::: SUPPLIED INFORMATION :::
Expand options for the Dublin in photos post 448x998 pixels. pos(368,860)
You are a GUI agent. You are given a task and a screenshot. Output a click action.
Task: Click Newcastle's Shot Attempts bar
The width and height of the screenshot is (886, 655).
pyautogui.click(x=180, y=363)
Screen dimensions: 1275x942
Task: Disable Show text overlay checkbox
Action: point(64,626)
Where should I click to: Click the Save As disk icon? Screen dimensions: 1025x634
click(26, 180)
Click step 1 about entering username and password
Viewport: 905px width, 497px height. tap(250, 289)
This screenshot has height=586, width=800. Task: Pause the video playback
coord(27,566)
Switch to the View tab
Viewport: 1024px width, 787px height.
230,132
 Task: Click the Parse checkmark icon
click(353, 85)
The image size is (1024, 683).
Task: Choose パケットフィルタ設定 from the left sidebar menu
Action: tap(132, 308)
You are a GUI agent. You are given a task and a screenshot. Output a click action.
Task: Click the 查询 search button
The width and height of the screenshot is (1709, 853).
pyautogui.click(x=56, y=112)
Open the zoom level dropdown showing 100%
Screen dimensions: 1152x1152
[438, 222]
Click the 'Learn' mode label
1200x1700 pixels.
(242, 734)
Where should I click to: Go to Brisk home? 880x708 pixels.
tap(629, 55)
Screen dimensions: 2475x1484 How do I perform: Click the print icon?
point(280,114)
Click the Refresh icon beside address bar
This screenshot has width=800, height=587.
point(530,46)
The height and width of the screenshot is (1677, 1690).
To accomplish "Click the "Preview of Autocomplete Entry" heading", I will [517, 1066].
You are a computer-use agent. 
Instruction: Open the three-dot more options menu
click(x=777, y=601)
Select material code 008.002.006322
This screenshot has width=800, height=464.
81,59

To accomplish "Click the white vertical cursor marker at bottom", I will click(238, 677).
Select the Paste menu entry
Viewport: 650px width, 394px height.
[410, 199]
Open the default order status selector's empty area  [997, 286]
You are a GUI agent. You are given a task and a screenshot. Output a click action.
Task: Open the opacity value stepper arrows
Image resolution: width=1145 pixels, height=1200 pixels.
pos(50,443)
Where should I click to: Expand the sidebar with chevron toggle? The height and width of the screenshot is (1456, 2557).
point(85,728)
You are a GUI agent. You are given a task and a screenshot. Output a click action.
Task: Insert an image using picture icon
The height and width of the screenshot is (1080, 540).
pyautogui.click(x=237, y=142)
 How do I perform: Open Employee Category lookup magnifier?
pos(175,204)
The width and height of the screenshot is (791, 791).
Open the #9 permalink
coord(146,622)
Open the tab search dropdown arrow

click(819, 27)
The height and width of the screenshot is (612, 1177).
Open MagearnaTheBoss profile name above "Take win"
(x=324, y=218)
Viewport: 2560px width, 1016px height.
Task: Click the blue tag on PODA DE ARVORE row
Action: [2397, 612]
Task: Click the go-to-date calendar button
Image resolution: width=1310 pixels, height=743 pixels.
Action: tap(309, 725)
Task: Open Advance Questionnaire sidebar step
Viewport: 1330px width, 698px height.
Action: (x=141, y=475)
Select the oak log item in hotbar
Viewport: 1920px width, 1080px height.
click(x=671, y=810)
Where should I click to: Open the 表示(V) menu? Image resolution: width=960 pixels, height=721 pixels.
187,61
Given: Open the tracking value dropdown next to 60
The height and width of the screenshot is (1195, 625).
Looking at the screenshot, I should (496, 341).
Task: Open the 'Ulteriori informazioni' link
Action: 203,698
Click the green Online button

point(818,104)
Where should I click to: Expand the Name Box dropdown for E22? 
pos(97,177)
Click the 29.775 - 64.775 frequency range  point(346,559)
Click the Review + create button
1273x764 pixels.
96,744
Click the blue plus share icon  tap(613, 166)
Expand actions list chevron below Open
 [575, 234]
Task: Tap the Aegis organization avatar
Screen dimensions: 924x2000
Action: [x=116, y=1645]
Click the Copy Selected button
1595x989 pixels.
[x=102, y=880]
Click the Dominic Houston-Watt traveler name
:::
> _TRY IT_: Above are the lines; repeat exactly the ones from the line containing "Screen dimensions: 2475x1484" down to the line containing "The width and height of the screenshot is (791, 791).", both inclusive.

> _RESPONSE AREA_:
Screen dimensions: 2475x1484 How do I perform: Click the print icon?
point(280,114)
Click the Refresh icon beside address bar
This screenshot has width=800, height=587.
point(530,46)
The height and width of the screenshot is (1677, 1690).
To accomplish "Click the "Preview of Autocomplete Entry" heading", I will [517, 1066].
You are a computer-use agent. 
Instruction: Open the three-dot more options menu
click(x=777, y=601)
Select material code 008.002.006322
This screenshot has width=800, height=464.
81,59

To accomplish "Click the white vertical cursor marker at bottom", I will click(238, 677).
Select the Paste menu entry
Viewport: 650px width, 394px height.
[410, 199]
Open the default order status selector's empty area  [997, 286]
You are a GUI agent. You are given a task and a screenshot. Output a click action.
Task: Open the opacity value stepper arrows
Image resolution: width=1145 pixels, height=1200 pixels.
pos(50,443)
Where should I click to: Expand the sidebar with chevron toggle? The height and width of the screenshot is (1456, 2557).
point(85,728)
You are a GUI agent. You are given a task and a screenshot. Output a click action.
Task: Insert an image using picture icon
The height and width of the screenshot is (1080, 540).
pyautogui.click(x=237, y=142)
 How do I perform: Open Employee Category lookup magnifier?
pos(175,204)
The width and height of the screenshot is (791, 791).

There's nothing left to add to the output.